The Fort Lowell Union Church is an example of a mission church in the tradition of the American Southwest. This tradition dates back to the Spanish colonization of the region, when missionaries established adobe churches to serve both indigenous populations and settlers in remote areas. Drawing inspiration from this historical precedent, the Fort Lowell Union Church was conceived as a community-oriented mission church, embodying the ideals of service, outreach, and unity in a rural frontier setting.

Edward C. Clark, the church's founder, was deeply influenced by the missionary principles of Christian service, and he sought to provide a place of worship for the diverse population of the Fort Lowell area, which included Anglo, Hispanic, and Native American residents. His dedication to the mission of the church was symbolized by the bas-relief of the San Xavier Mission donated by trustee John C. Daly at the church's dedication in 1917. This relief connected the new church to the long tradition of missionary work in the Southwest, epitomized by the San Xavier del Bac Mission, a key spiritual and cultural landmark in the Tucson area.

The Fort Lowell Union Church followed the undemonstrative architecture typical of early mission churches, with a simple rectangular adobe structure and minimal adornments. Its mud adobe construction, typical of Southwest mission churches, not only reflected the resourcefulness of early settlers but also symbolized the church's integration with the natural landscape and cultural history of the region.

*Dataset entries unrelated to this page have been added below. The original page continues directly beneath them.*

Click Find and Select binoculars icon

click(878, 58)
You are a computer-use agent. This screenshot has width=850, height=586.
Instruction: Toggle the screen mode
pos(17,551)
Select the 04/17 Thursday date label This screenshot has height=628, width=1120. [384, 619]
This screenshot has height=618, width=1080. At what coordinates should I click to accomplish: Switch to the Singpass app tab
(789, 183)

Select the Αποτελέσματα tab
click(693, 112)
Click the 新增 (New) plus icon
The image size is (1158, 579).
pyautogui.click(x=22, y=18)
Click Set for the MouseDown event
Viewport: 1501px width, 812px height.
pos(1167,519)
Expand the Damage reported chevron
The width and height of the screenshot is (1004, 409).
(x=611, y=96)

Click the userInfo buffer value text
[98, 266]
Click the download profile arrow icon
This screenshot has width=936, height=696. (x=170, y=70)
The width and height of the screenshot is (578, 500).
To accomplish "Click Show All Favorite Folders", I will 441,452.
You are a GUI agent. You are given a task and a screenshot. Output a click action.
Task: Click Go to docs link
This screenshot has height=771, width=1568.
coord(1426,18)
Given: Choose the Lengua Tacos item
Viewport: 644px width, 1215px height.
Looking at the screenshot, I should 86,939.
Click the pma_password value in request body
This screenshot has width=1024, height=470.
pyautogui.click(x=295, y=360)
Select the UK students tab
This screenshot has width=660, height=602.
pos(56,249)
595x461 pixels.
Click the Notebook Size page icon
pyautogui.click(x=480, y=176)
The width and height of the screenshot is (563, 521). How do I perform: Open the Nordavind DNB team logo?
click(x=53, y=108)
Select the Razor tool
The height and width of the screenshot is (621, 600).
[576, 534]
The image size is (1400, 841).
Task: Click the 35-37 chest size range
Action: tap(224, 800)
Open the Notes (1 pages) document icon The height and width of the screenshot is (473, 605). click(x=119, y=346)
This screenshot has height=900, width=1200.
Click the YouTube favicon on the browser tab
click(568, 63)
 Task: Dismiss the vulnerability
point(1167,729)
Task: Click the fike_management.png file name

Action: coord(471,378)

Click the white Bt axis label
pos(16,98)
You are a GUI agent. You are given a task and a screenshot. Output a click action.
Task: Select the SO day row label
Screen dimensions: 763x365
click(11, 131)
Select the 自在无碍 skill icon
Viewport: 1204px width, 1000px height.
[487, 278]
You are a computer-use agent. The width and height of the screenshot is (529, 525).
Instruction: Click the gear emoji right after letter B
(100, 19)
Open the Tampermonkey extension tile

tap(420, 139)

As a mission church, the Fort Lowell Union Church embodied a tradition of outreach and community service, supporting spiritual growth, education, and social cohesion in an isolated part of Tucson. It provided an inclusive, non-denominational space for worship, which allowed it to unify the community in a way that transcended religious divides. This inclusive mission became central to the church's identity as a social center and spiritual hub for the community throughout the 20th century, a role it continues to play in the Old Fort Lowell neighborhood. By embracing the mission church tradition, the Fort Lowell Union Church not only maintained the spiritual values associated with early missionary work in the region but also adapted these values to meet the needs of a modern, growing community in Tucson.

==Legal dispute and incorporation==
In June 1933, a Fort Lowell Union Church was officially incorporated. Trustees at the time included George W. Royer, L.E. Brown, W.J. Lusby, F.W. Jordan, and J.C. Daly. However, the church faced a legal dispute between Daly and Jordan regarding control over the building. The case, which was heard by Judge Fred Fickett in Superior Court, revolved around ownership rights, with Daly seeking an injunction against Jordan. In January 1934, a judgment was rendered in favor of Jordan's group, allowing them to continue using the building for religious services.

==Mid-20th century and the PAN American Literature Mission==
After World War II, additional changes were made to the building, including concrete block additions in the 1960s to accommodate the PAN American Literature Mission, which has continued to use the building as its headquarters. The church's role as a community hub persisted, with events such as Bundles for Britain, a war relief organization, holding meetings there in the 1940s.

==Legacy==
The church was known for its simple yet artistic interior, the original color scheme of gray and green. The incorporation of elements like the bas-relief of the San Xavier Mission and the historic pulpit added to the church's cultural and spiritual significance. For over a century, the Fort Lowell Union Church has stood as a symbol of community, spirituality, and cultural continuity in the Fort Lowell neighborhood. From its inception as a small adobe chapel to its ongoing use by the PAN American Literature Mission, the church remains a testament to the enduring spirit of the community that built it.